Vera Nemirova setzt auf Blicke und Intimität. Während des Vorspiels werfen wir zunächst einen Blick in das bekanntlich immer volle Antichambre der Marschallin. Die Bittsteller lugen ins verdeckte Schlafgemach und bereiten ihre Aufwartung vor. Erst mit Einsatz des Duetts drehen wir uns dem ungleichen Paar zu. Die Regisseurin hat einen Sinn für sinnliche Erotik und Intimität. Anzüglich wälzen sich Quinqin und seine Bichette. Beim Frühstück wird herumgealbert, das übliche Versteckspiel, und Mariandl taucht als sehr kalauernde Travestie auf. Nemirova ist bemüht, die lachenden Momente dieser großen traurigen Geschichte nicht aus dem Auge zu verlieren. Dabei gleitet sie öfters in platte Komik ab. Besser gelingen ihr die ernsten Momente. Octavian steht an der Rampe. Sein Herz wird sichtbar von Marie Theres gebrochen, schickt sie ihn fort ob der Zeit und seiner Jugend. Diese Marschallin treibt ihren Buben wahrhaft in Sophies Hände. Warum dort die Jungfer dem Herrn von Faninal per Hand behilflich sein muss, entschließt sich nicht. Ochsens Meute outriert sich in Lederhosen durch die Szene. Auch die obligatorischen Live-Hunde hätte man sich sparen können. So poltert der Klamauk, während die Dramatik schlichter und ehrlicher erscheint. Breit und geschickt ausinszeniert werden die Intriganten Valzacchi und Annina als spionierende Paparazzi. Gute Ideen wie das Vorspiel zum dritten Akt, in dem die Verschwörer ihr Geisterspiel für den Ochs proben, wechseln sich mit fragwürdigen Regieeinfällen ab. Das Ende inszeniert Nemirova bewusst gegen die Musik und wirft einen Blick in Octavians und Sophies Zukunft als fernsehendes Greisenpärchen mit Papa und Bichette gerahmt an der Wand. Auch der nicht gelungene Schlussgag mit sich abschminkendem Mohren bleibt in der Luft hängen. Vieles wie den lediglich malenden und betroffen dreinblickenden Kammerdiener hätte man sich sparen können. Personenführung und Ausstattung sprechen ohnehin für sich.

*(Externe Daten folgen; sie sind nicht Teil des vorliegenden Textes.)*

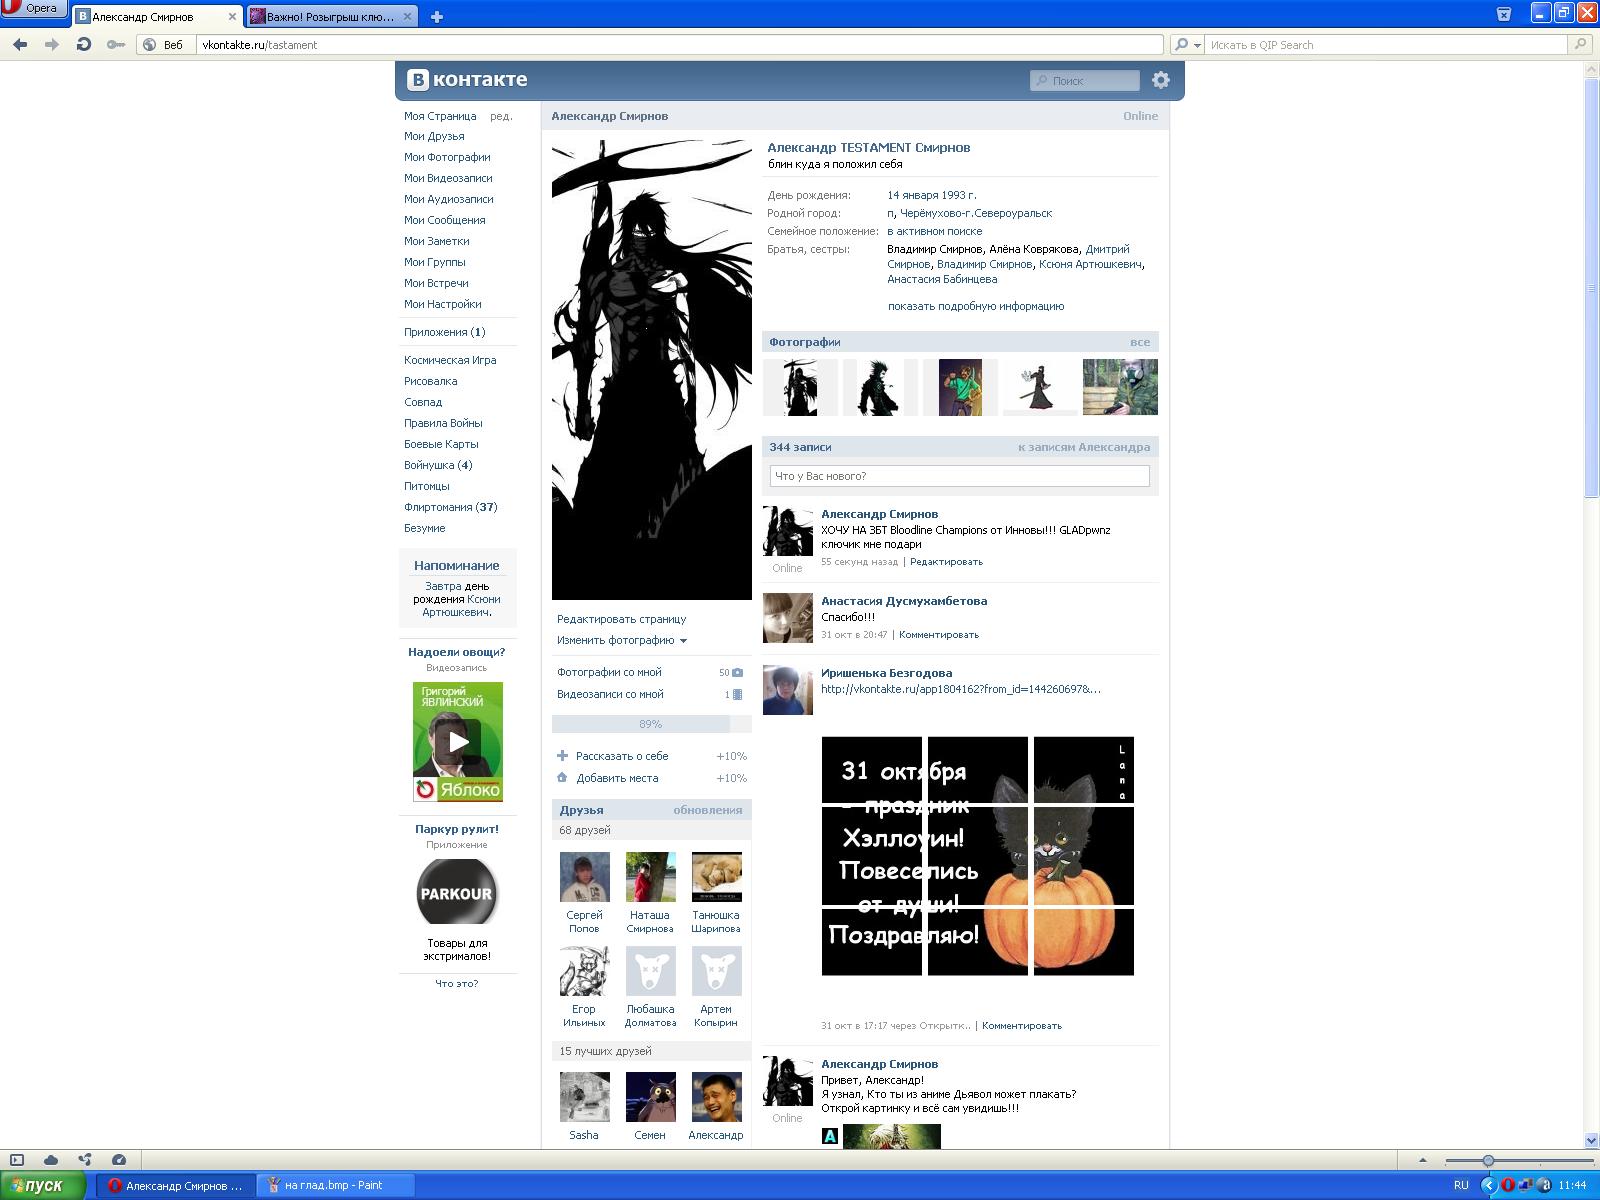Click the VKontakte logo in header
This screenshot has width=1600, height=1200.
coord(467,80)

Tom Muschs ästhetische Bühnenkonstruktion bildet zwei Drehelemente mit wechselnden Hintergründen. Hier drehen sich Bühne und Darsteller wie die verstreichende Zeit. Er kleidet sein Personal in sanft entzeitlichte und hübsche Garderobe zwischen angedeuteter Uniform und Salonschick. Zu Sophies Hochzeit hängen dann die Schweinehälften in den Wandnischen, um auch dem letzten das Geschacher um die Jungfer zu verdeutlichen.

Deutlich auch die Darstellung. Gast Michael Eder gibt einen routinierten und spielfreudigen Ochs. Zwar ist sein Bass einfarbig, doch konstant und sein Spiel in bester Tradition des Verladenen – samt geklebter Glatze und Mädchenchor. Auf den Putz hauen darf Jaesig Lee, der mit seinem Sänger satt und erfreulich einschenkt und seinen Tenor für den pointierten Auftritt vielfarbig nutzt. Eindeutig zu schrill und zu laut setzt Elisabeth Wimmer als Sophie ein. Später findet sie ihre Sophie trotz spielerischer Überzogenheit, könnte aber gerade im Duett noch mehr zum Teamplayer werden. Mit klarem, weichem und nuancierterem Sopran überzeugt Julia Rutigliano als spielerlisch gestandener Octavian. Auch stimmlich glaubt man ihr den siebzehnjährigen Romantiker, der hier sehr schön als postpubertärer Revoluzzer gegeben wird. Stark und ausdrucksstark in der Höhe gibt Johanni van Oostrum die Marschallin als grande dame. Im tieferen Register problematisch, gelingt ihrem Organ dennoch die anspruchsvolle Partie als noch nicht zu schwerer Sopran, der die Rolle oftmals erschlägt. Die Diktion der Südafrikanerin ist zudem fabelhaft, die Stimme wohl in Verfassung. Auf ihre Berliner Micaela darf man sich freuen.

Gut aufgelegt ist auch die Weimarer Staatskapelle unter Stefan Solyom. Im Vorspiel zwar noch mit wackeligem Wiegeschritt, kommt der Dreivierteltakt schnell in Gang. Die Blechbläser tanzen und der volle Klang der Kapelle kann sich gerade bei Strauss schön und präzise entwickeln. Solyom hat sein Orchester im Griff und arbeitet geschickt gerade an den kleinen sanften Momenten etwa des Schlussterzetts. Seine Sänger könnte er teils mehr an die Kandare nehmen.

So beglücken Musik und Regie das Gros des lach- und applausfreudigen Publikums, das in Osterstimmung seinen Rosenkavalier feiert, während ein einzelner Herr den Münchner Rokoko ersehnt.